A former sociology professor describes how
Dynamic Meditation revitalizes modern man and 21st century society.
It is seven o'clock. My son leaves
for school, and I change out of my pajamas into gym shorts and a
T-shirt. More is not needed; soon I will feel warm enough. For I am
about to meditate – meditate dynamically, that is.
Osho Dynamic is a very curious meditation,
particularly if seen from the outside. Is has little to do with images
of bald-shaven monks sitting for hours on cold stone floors, even less
with the chanting of sacred mantras, or contemplations on holy matters.
Its time is the early morning, and its message is simple: wake up!
Because that is easier said than done, as it meets with so much
resistance within ourselves, it employs massive, energetic, and
strenuous means to shake us awake.
Our so-called modern enlightened consciousness
is, it seems, a very unhappy consciousness. The more developed a
civilization is, the more neurotic, the more psychologically ill, the
more addicted, the more suicidal are its members. After all the great
social visions of our age have popped like soap bubbles – the latest
being the breakdown of socialism – life seems to have fizzled down to
something we simply must get through, or, to use a phrase coined by Max
Weber "to bear like a man." Which is OK if you are on the side of the
fence where the fleshpots are full. But the flesh in the pots is
getting putrid, even affluence doesn't hold what it once promised – and
deep down we all know it, however much we are dying to have it.
We love our dreams and it hurts when they are
broken. But that's how it is and we have no say in it. All we can do is
repress the pain, close our eyes and hearts in order to avoid it. But
one day it catches up with us, when some unforeseen event – an illness,
an accident, a war, a natural catastrophe, a human encounter, even our
own end – rips a gap in our personal preoccupations and we ask
ourselves in anguish: "Was that it?
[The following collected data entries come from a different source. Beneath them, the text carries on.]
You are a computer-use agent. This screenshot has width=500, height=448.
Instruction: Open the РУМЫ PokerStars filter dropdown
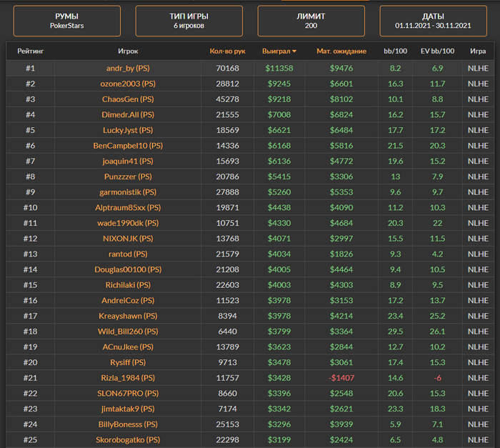(67, 21)
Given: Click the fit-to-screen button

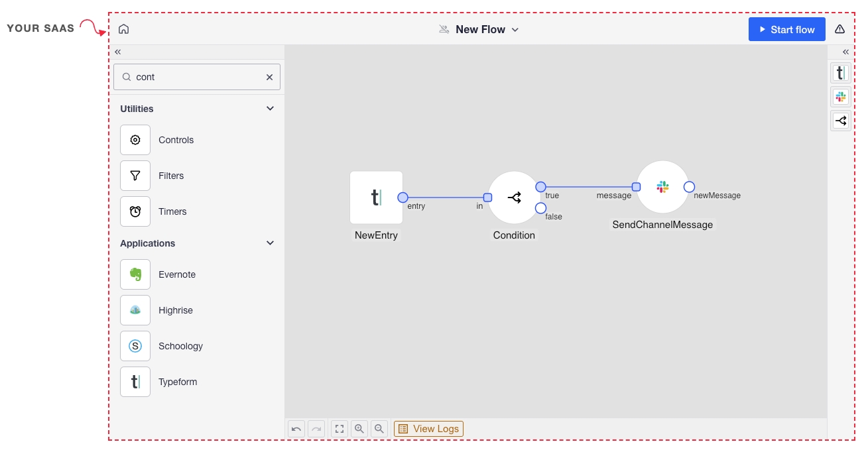Looking at the screenshot, I should tap(340, 429).
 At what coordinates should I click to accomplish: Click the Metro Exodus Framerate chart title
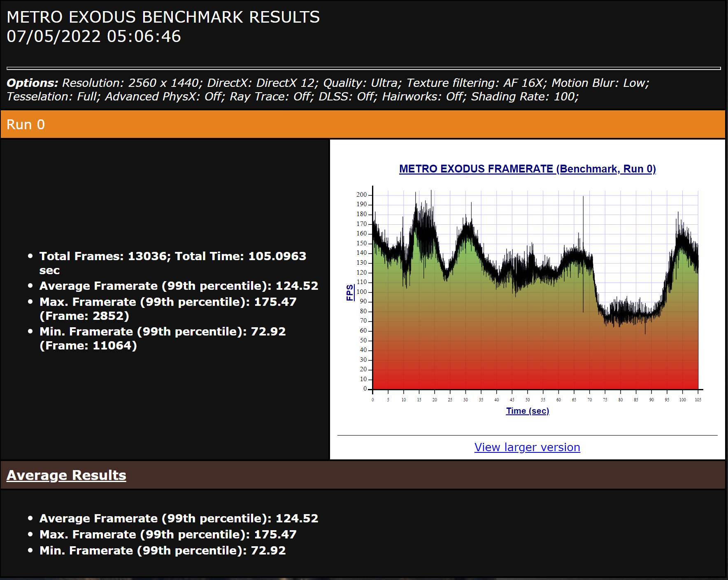[x=527, y=169]
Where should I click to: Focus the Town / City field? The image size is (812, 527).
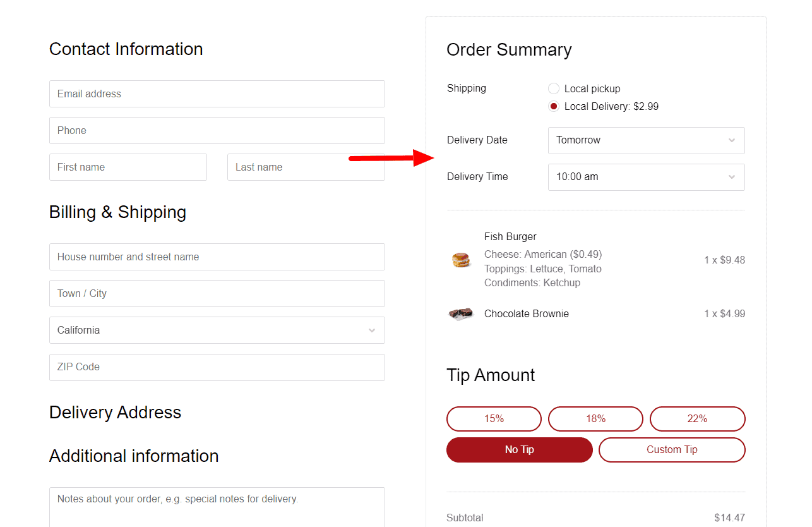click(217, 293)
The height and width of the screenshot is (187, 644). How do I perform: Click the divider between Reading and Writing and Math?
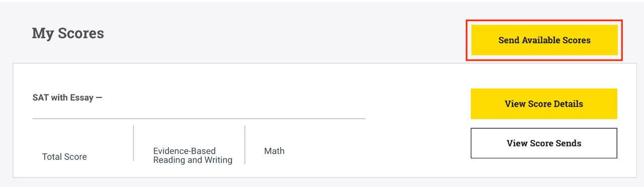point(245,145)
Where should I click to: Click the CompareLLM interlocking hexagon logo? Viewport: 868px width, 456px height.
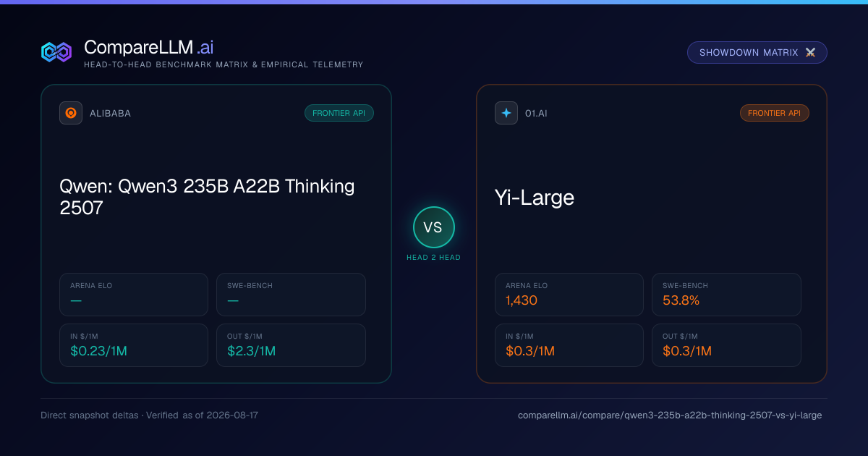click(x=56, y=52)
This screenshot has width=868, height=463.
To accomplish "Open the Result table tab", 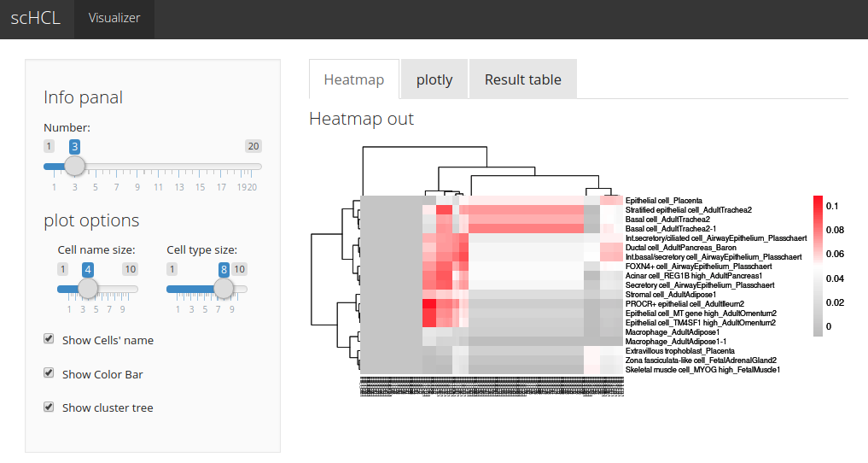I will pos(522,79).
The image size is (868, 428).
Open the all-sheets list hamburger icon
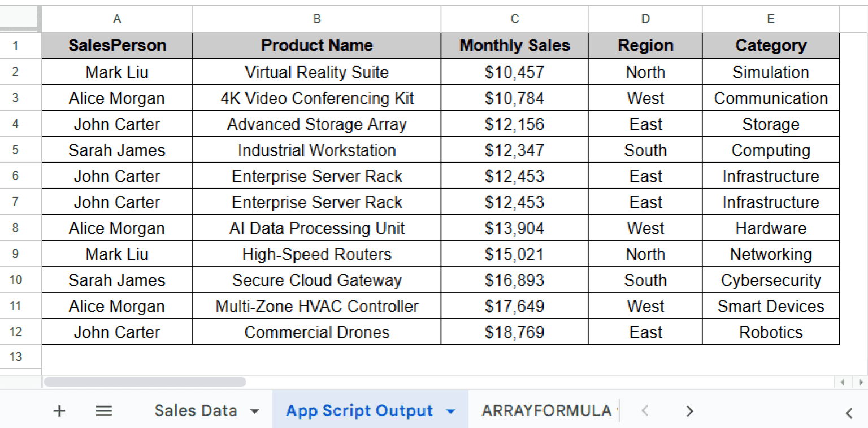[104, 410]
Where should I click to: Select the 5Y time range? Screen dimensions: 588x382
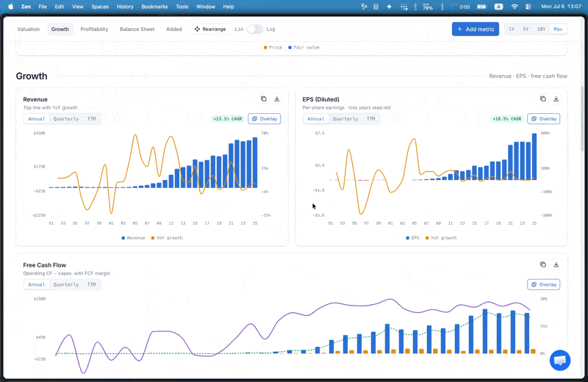point(526,29)
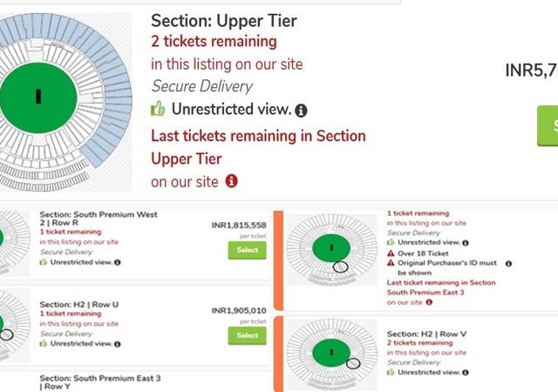This screenshot has width=558, height=392.
Task: Click Section: H2 | Row V title
Action: pos(426,334)
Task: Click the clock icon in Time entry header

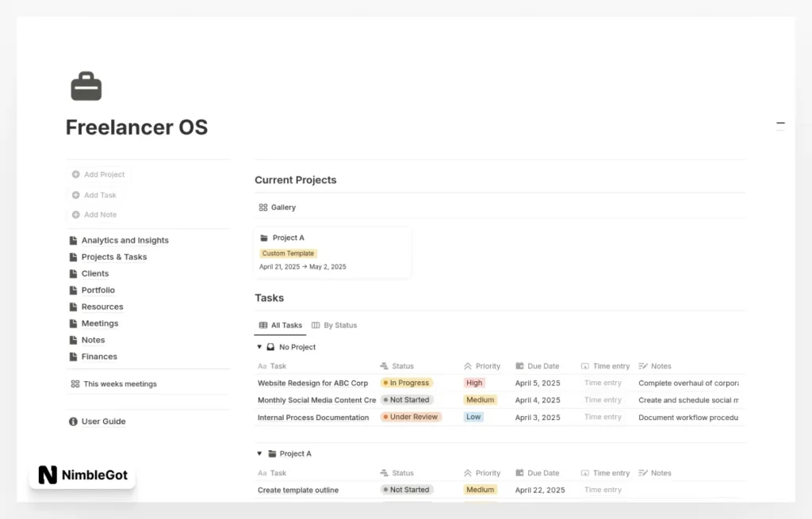Action: pos(585,366)

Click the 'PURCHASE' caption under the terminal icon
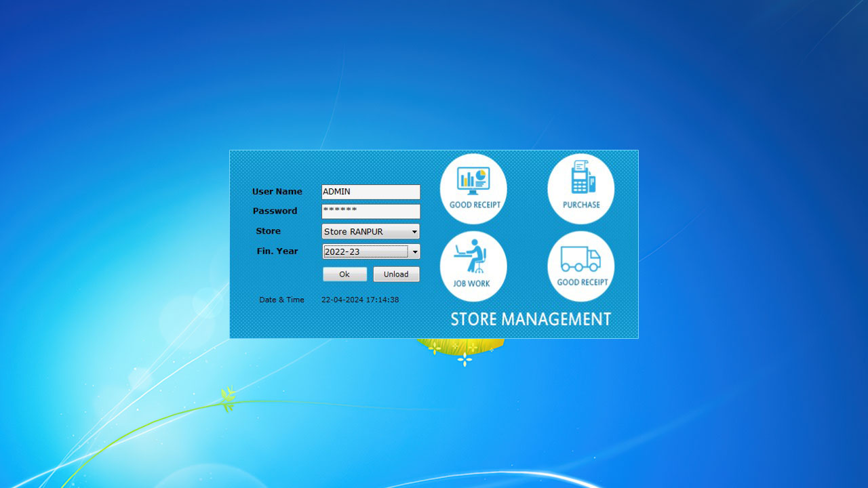pyautogui.click(x=581, y=205)
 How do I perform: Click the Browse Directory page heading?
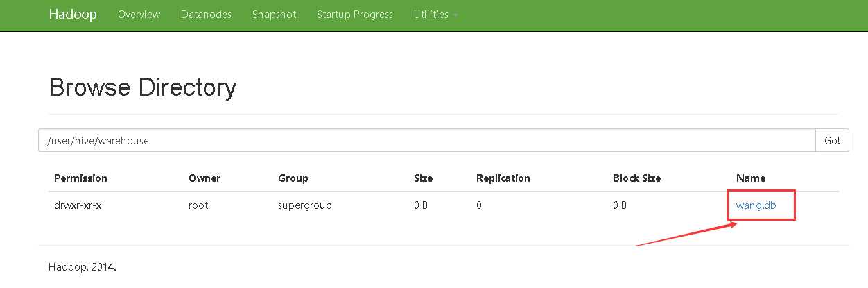tap(143, 88)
Was that really it?" Every time a
dream is destroyed, it is revealed as just a dream and, shattered to
pieces, we are on the point of awakening.
But the question is: Do we want to wake up? Do
we really want to be disillusioned? Or do we prefer to hold on to our
illusions until the bitter end? Basically, we have no alternative.
Anybody who just pauses a moment and takes an unblinkered look at the
state of the world, sees this huge nightmare for what it really is,
knows that that this nightmare will explode sooner rather than later –
and all our private little dreams will explode along with it.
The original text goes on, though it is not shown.